Repeat verbatim every line of the material, beginning at the line that holds "Task: Click the 'Label' field caption" and ending at its last line.

──────────────────────────────

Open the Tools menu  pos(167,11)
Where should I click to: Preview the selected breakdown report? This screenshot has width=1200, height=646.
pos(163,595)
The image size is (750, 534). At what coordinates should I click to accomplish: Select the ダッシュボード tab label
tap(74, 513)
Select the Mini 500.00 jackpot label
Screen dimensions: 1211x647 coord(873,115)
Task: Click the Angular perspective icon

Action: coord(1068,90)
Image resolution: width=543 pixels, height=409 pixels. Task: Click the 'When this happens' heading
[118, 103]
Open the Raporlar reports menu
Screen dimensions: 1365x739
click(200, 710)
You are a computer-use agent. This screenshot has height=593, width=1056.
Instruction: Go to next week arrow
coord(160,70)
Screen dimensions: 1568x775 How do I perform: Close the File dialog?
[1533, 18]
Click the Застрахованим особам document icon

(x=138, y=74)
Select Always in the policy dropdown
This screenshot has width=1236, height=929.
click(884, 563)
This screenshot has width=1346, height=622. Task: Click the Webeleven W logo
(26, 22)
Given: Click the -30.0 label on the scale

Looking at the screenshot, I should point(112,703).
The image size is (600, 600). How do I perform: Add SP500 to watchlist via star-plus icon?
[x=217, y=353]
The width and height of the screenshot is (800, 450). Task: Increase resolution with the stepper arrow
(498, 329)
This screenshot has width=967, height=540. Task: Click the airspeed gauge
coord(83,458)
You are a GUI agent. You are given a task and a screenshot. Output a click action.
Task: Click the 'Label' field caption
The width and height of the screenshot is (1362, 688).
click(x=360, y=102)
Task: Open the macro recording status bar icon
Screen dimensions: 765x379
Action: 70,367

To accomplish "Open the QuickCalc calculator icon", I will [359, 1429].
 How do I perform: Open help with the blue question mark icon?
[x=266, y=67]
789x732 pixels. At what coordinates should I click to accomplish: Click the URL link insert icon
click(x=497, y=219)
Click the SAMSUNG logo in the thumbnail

──────────────────────────────

Worked solution>
Task: Click the 'Label' field caption
The width and height of the screenshot is (1362, 688).
click(x=360, y=102)
Task: Open the macro recording status bar icon
Screen dimensions: 765x379
Action: 70,367

To accomplish "Open the QuickCalc calculator icon", I will [359, 1429].
 How do I perform: Open help with the blue question mark icon?
[x=266, y=67]
789x732 pixels. At what coordinates should I click to accomplish: Click the URL link insert icon
click(x=497, y=219)
Click the SAMSUNG logo in the thumbnail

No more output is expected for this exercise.